The Python input() prompts the user to enter a value and returns user input as a string.

Using input() with text
user_input = input('<TEXT PROMPT FOR USER>: ')
print(user_input)
Using input() with numeric values
# Cast the string input to an integer
user_input = int(input('<TEXT PROMPT FOR USER>: '))
print(user_input)

type() - Checking the datatype of an object or variable

datatype = type(<OBJECT>)
print(datatype)

Constructing Reproducible Filepaths in Python

Paths are constructed differently on different operating systems:

  • Mac and Linux: /home/username/foldername/data
  • Windows: C:\\Users\\username\\foldername\\data

The main differences are identification of the home directory /home/username on Linux and Max and the number and direction of slashes on Windows \\.

Python's os module contains a number of functions for working with functionality that is operating system dependent. The os.path module enables the construction and manipulation of file paths.

Import os package
import os
Create a path
my_path = os.path.join("dir1", "dir2", ..., "filename")

This function takes an arbitrary number of directories and creates a path in the format required by the operating system of the system it is running on.

NOTE: Relative paths will only return True if a working directory has been set correctly.

Check that the path exists
os.path.exists(my_path)

Function returns True or False.

Get working directory
os.getcwd()

Function returns a path.

Set working directory
chdir("path-to-dir")

Function, short for 'CHange DIRectory', allows you to set a specific path as the current working directory.

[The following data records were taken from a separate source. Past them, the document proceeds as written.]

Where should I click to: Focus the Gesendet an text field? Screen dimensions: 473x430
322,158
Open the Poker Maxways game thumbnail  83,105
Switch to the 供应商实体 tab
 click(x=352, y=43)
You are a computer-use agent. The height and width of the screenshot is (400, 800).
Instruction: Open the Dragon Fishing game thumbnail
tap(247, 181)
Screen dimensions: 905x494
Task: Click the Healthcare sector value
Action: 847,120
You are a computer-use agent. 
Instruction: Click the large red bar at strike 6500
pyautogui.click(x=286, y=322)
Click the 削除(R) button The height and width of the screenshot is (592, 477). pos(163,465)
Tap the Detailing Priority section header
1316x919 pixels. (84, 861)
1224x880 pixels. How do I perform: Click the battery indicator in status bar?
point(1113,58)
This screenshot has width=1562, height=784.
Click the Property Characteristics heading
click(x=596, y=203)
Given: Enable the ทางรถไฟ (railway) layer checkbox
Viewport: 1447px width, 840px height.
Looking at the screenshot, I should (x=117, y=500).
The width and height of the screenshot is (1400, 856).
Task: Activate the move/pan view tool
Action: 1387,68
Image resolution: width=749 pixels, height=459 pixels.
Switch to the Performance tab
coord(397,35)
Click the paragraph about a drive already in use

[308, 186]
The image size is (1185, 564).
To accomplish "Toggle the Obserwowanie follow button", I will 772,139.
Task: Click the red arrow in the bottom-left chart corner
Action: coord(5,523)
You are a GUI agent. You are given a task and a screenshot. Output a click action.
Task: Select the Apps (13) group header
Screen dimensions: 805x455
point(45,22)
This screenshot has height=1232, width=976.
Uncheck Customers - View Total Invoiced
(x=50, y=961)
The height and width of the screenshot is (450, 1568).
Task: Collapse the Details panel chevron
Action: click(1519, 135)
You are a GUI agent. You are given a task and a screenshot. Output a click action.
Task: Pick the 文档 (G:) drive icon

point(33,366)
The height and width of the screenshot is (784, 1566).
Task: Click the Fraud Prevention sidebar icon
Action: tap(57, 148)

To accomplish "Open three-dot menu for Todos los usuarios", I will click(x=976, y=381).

Create a directory if it does't already exist
os.mkdir(my_path)

This function will only work across operating systems, if you construct the path with os.path.join().

NOTE: The code above will fail if the directory my_path already exists. A conditional stamenet will be required to handle the exception.

JSON - Python's built-in JSON encoder and decoder

Documentation: https://docs.python.org/3/library/json.html

Import JSON package
import json
JSON Formatting for printing dictionaries
print(json.dumps(<Dictionary>, indent=4))
Flatten JSON in Python

A custom package is available via PyPi: https://pypi.org/project/flatten-json/

pip install flatten_json

This package implements and expands on the following function which can be used independently: https://towardsdatascience.com/flattening-json-objects-in-python-f5343c794b10

def flatten_json(y):
    out = {}

    def flatten(x, name=''):
        if type(x) is dict:
            for a in x:
                flatten(x[a], name + a + '_')
        elif type(x) is list:
            i = 0
            for a in x:
                flatten(a, name + str(i) + '_')
                i += 1
        else:
            out[name[:-1]] = x

    flatten(y)
    return out
Write dictionary to JSON file
with open ("output.json", "w") as outfile:
    json.dump(dictionary, outfile)

Pandas

The Pandas library provides functions for manipulating, indexing and analysing tables of data with Python. The main data structure used by Pandas is the dataframe.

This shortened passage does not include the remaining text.